-- Start of DOCUMENT SECTION --
Temple Folk: Stories by Aaliyah Bilal

Temple Folk: Stories by Aaliyah Bilal

Marketing being often exaggerations, I rarely pay attention to the endorsement blurbs on covers; but, in this case, the quote is right and right on target. We — society as a whole, and especially readers of color — have long needed stories like these in Bilal’s collection, stories which reflect a way of thinking and life beyond the literal pale (read: whiteness) that has so long been taken as the norm in literature.

Literary canons still rarely feature writers and stories of diverse backgrounds, genders, and identities, and the term still conjures an Eurocentric image. Bilal’s collection is a balm, not a bandaid; a healing wound, not a scar; a mark of beauty, not a blemish. It highlights this paucity in modern literature and offers a concrete solution towards developing a greater oeuvre of our human experience.

The opening tale in Temple Folk orients the landscape of the collection as a whole: it centers on an interstate bus ride. The bus is filled with faithful black and white Muslim-American women, chartered to bring them from their small hometown, across a rural and white-dominated expanse, to Chicago where a Muslim conference will be held. This is a community unto itself, though it exists — consciously — as a part of white, Christianized America. Readers are given a privileged view into this world within a world.

The other tales highlight the daily, lived experiences of the citizens of the Nation of Islam. As a whole, these stories bring to the fore the intersection where NOI citizens, black denizens within their world, and the non-NOI, non-Muslim white world meet. Bilal presents the reader with scenarios where the whiteness of a child confronts the blackness of a woman, and what this might mean within the context of a religion that is often positioned adjacent and not central to the black/white politics of our era. Bilal pokes at the humor and seriousness of dating in the muslim world, knowing the gendered expectations of muslim women and men the reader is likely to filter her tales through. Bilal encourages a shift away from that pockmarked lens, offering a clearer view if the reader is willing to remove the glass from their eyes.

Indeed, most of my favorite stories were premised on a collision of modern, American ideas of empowerment and feminine identity, with Orientalist stereotypes of Islam and Muslims. But, the unique feature Bilal brings is a side-sweep which softens the collision and creates instead, a merger. Modern Muslim identity is not at odds with Islamic traditions and cultures (though it can be), nor do modern muslims (men, women, children, and all alike) need to make choices between their Blackness, modernity, and Islamic identities. In performing this clever maneuver, Bilal introduces the reader to a much more nuanced world of Black Islam, likely one that they have not seen before. Certainly, for this reader, this was the case.

Moth by Melody Razak

Moth by Melody Razak

This novel devastated me. And in the most profound and satisfying way. I could not put this book down; despite being a hefty read at 368 pages I devoured it in a weekend. This novel is a serious contender for my Book of The Year.

Razak’s Moth is set in Partition era India and Pakistan, the former mostly. Its events unfold in the year leading up to India’s independence in 1947 and the year directly after it, a violent and terrible time when Muslim Indians and Hindu Indians violated each other’s homes, families, bodies, and holy places of worship. Moth does not shy away from the terror or the brutality of this history; its story is premised on gendered violence, sexual violence, the kind wrought on women and girls before and since Partition.
-- End of DOCUMENT SECTION --
** TASKS TO CARRY OUT **
**a.** Rewrite the Temple Folk review starting with "Marketing being often" and going on through "our human experience.", putting "anthology" in place of every "collection".
**b.** Carry on the review of Moth from where it stops.
The records aren't needed for this work.
-- Start of INFORMATION GIVEN --
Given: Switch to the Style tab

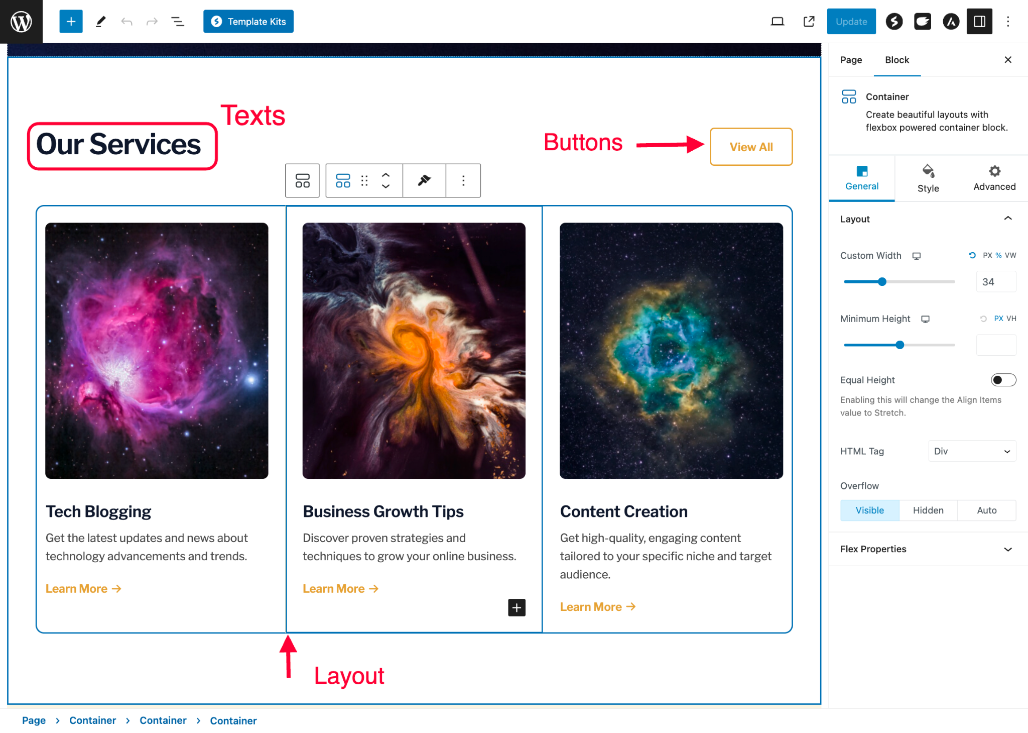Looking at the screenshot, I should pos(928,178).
-- End of INFORMATION GIVEN --
-- Start of INFORMATION GIVEN --
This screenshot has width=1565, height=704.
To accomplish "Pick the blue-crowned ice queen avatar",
-- End of INFORMATION GIVEN --
** EXERCISE RESPONSES **
**a.**
Marketing being often exaggerations, I rarely pay attention to the endorsement blurbs on covers; but, in this case, the quote is right and right on target. We — society as a whole, and especially readers of color — have long needed stories like these in Bilal’s anthology, stories which reflect a way of thinking and life beyond the literal pale (read: whiteness) that has so long been taken as the norm in literature.

Literary canons still rarely feature writers and stories of diverse backgrounds, genders, and identities, and the term still conjures an Eurocentric image. Bilal’s anthology is a balm, not a bandaid; a healing wound, not a scar; a mark of beauty, not a blemish. It highlights this paucity in modern literature and offers a concrete solution towards developing a greater oeuvre of our human experience.

**b.**
This is not a novel for the faint of heart. Readers should prepare to feel chilled to their marrows at the cruelty Razak lays bare.

At the same time, Moth is an empowering read. This is a feminist novel. Not only is it told from the perspective of a young girl desperate to become a woman, Alma, it revolves around the actions of the women in her life and in her community. Alma comes from a high caste Brahmin family, a pair of progressive-minded parents who are highly-educated and who view their India as a place of ethnic, class, and caste equality. But Alma is a victim of her own immaturity and her Brahmin, Hindu grandmother’s ambitions and traditionalism. The history of India at this junction of conflict between colonial rule and independence, Hindu and Muslim segregation or peace, traditionalism or modernity plays out in Alma’s family’s words and deeds. The story opens and hinges upon Alma’s wedding to a Brahmin man, much older than herself.

Here is the first of the gendered debates the reader will encounter in this novel. Marriage, in its traditional and modern forms, the domains of power which men and women occupy — according to their familial rank, their class, their caste, they religion — is one of the fascinating, golden threads of this novel. Alma’s mother is unique in her historical time and place: She is a lecturer at a university, she works. Her marriage to Alma’s father is a foil to to the other marriages in the novel where wives are beaten, raped, abused in other myriad ways.

Moth is also compelling for its frank discussions of caste and class. Ethnicity, religion, race, nativism and xenophobia also serve as the fabric on which the patterns of its stories are told. While Moth is a historical fiction, these threads are visible in India today; this is not merely a fiction of the past, but also a commentary on Indian politics and society right now. Moth is truly an intersectional novel, one which weaves history into the present, one whose characters are shaped by their age, their experiences, religion, gender, ethnicity, and caste.

The characters are complex and developed. Even Razak’s villains are soft and vulnerable. In this novel no one is who they seem, even to themselves. The primary cast consists of Alma’s immediate and servile family: Her father whom we meet mostly as Bappu, simply, “father” and her Ma, named Tanisi; her sister, fondly nicknamed, Roop; her paternal grandmother, a matriarch in their home and her dead husband, the ghost of her Alma’s grandfather, a silent but present and poignant character in the events of the novel; their servants, Dilchain, a Hindu woman and Fatima Begum, a Muslim woman.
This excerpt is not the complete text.